The exhibition, which began in September, is based partly on a new book, Ephemeral Urbanism — Does Permanence Matter? This research is a follow-up on the work we did on the Kumbh Mela between 2011 and 2013, where we developed a taxonomy for ephemeral landscapes. The prompt for the exhibition was manifold. Firstly, it was a good way to communicate this research to the public, and the curator of the Munich Architecture Museum, Andres Lepik, was interested in it. It was also perfect timing to have such an exhibition in Europe since Germany is grappling with the question of refugees. The idea was to present this imagination of the urban — a landscape that is ephemeral and yet productive, both in an economic as well as a cultural sense.
Your extensive research on the Kumbh Mela, and the book, points to the possibility of a different community experience. But as inequities get sharper, are such ephemeral settlements the privilege of the rich, because most of the country lives in unorganised colonies anyway?
This question already draws its own conclusions but I will try to answer it from a different perspective. The research we did at the Kumbh Mela and for the subsequent book, and then this second volume, is intended to broaden the discussion on urbanism and urban design. For too long we have taken permanence as a default condition, and architecture has been the central instrument to organise the city. With the flux that we are experiencing in today’s world, this assumption needs to be questioned, because the design of transitions, and transitory environments, is going to be a bigger challenge. It is useful to look at temporal or ephemeral landscapes more carefully — not as a way to suggest this as an alternative but as something that needs to be simultaneously situated in this debate about urbanism.
Can ephemeral cities such as the Kumbh Mela and the Burning Man measure up to the elements of city planning?

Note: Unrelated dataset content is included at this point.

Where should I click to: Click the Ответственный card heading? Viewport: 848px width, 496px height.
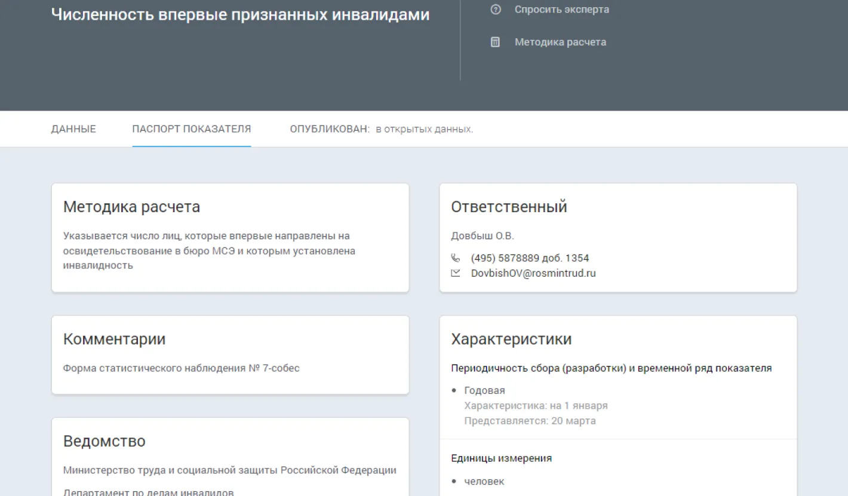tap(509, 207)
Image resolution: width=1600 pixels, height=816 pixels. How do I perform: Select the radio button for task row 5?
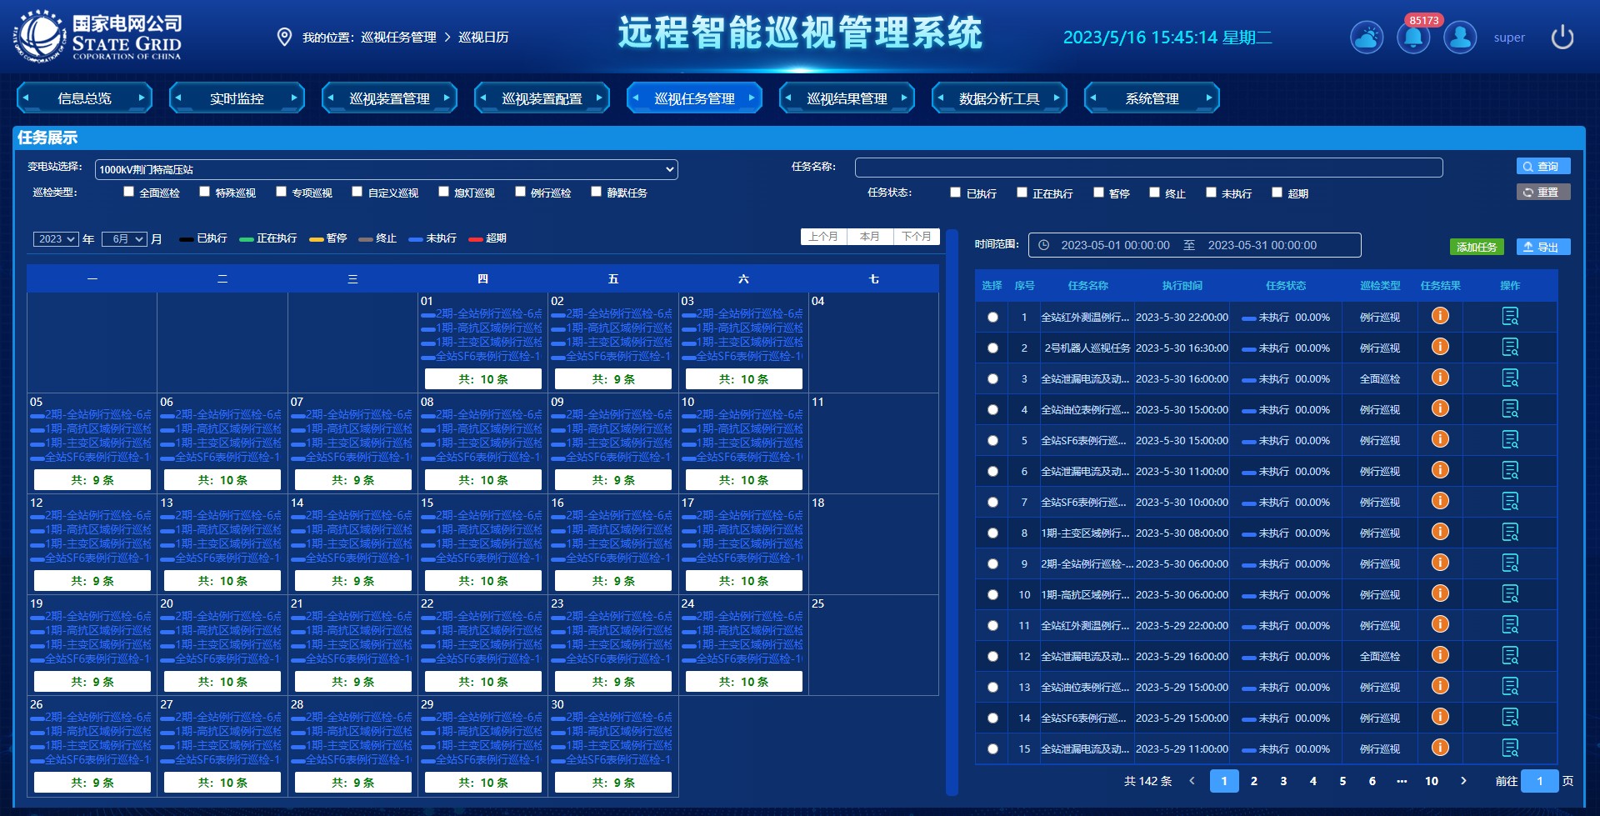tap(993, 440)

Absolutely. These settlements have all the systems that replicate the functioning of a “real” city, sometimes more efficiently. For instance, the Kumbh Mela is one of the most efficient deployments of the grid for a city that spans a river. Here, every road of the grid goes across the river in the form of a pontoon bridge. So, there are no bottlenecks and the grid is very robust. In regular cities that have a similar situation, often there will be two or three bridges that cross the river — you see this in Manhattan and Ahmedabad. In the case of the Burning Man, the city diagram is also very clear — a grid organised in a crescent with a navigable layout. Besides the replication of the physical systems of the city, what’s amazing and impressive is the governance structure. I have not been to the Burning Man but have spent time at the Kumbh Mela, and it was the cleanest and most efficiently administered Indian city I have visited and lived in for a short period of time.
Do you think temporary cities are more truthful about human lives?
Completely. They teach us about temporality, detachment and unselfish service. They teach us about the limits of things, objects, relationship, and life itself. I will always remember leaving the Kumbh Mela site with the 40 students I had guided there. As a parting gesture, I went up to a high priest, who had facilitated our stay. She told the group: “Feel blessed that the mother Ganges let you sit in her lap for a few days.” This was moving because while we had been obsessed about mapping the physicality of this settlement, looking at the system of roads and infrastructure, her imagination of the experience was in the realm of the metaphysical.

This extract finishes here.